[Dataset excerpts Boundary: Start]

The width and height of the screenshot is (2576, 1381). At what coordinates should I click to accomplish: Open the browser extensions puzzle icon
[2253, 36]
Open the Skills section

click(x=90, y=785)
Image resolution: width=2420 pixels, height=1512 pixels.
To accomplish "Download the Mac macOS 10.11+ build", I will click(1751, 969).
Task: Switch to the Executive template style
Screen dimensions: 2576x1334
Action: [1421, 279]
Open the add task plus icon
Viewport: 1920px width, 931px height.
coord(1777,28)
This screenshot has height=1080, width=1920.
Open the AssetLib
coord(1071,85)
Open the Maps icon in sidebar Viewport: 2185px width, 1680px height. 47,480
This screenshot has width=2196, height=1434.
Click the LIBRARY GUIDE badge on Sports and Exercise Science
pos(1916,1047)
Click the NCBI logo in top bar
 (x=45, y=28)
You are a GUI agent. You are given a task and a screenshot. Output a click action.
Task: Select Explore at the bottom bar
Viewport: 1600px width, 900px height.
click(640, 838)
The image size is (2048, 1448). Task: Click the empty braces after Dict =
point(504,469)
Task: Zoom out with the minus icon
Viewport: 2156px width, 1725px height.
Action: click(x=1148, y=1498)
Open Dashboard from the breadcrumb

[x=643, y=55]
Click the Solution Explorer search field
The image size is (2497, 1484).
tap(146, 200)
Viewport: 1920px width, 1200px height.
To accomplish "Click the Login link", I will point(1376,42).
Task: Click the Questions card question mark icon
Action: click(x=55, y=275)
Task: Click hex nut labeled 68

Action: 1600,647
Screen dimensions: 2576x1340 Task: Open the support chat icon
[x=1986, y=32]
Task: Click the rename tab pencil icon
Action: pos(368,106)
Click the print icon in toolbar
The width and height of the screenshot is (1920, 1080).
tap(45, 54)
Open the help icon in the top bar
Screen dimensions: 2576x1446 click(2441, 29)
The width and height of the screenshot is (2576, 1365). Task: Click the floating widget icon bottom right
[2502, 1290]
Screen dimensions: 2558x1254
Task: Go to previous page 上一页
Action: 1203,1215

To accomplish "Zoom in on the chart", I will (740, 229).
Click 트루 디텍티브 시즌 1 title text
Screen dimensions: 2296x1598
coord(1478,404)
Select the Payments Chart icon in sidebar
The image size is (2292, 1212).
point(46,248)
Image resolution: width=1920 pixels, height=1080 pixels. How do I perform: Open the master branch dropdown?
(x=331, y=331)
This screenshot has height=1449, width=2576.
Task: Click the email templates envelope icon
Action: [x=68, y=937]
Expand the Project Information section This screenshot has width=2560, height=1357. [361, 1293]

[Dataset excerpts Boundary: End]

» **Aim of the task**
What you return must be the lines from the line holding "Open the help icon in the top bar" through the final line of the material, word for word, and nothing more.

» **Reply**
Open the help icon in the top bar
Screen dimensions: 2576x1446 click(2441, 29)
The width and height of the screenshot is (2576, 1365). Task: Click the floating widget icon bottom right
[2502, 1290]
Screen dimensions: 2558x1254
Task: Go to previous page 上一页
Action: 1203,1215

To accomplish "Zoom in on the chart", I will (740, 229).
Click 트루 디텍티브 시즌 1 title text
Screen dimensions: 2296x1598
coord(1478,404)
Select the Payments Chart icon in sidebar
The image size is (2292, 1212).
point(46,248)
Image resolution: width=1920 pixels, height=1080 pixels. How do I perform: Open the master branch dropdown?
(x=331, y=331)
This screenshot has height=1449, width=2576.
Task: Click the email templates envelope icon
Action: [x=68, y=937]
Expand the Project Information section This screenshot has width=2560, height=1357. [361, 1293]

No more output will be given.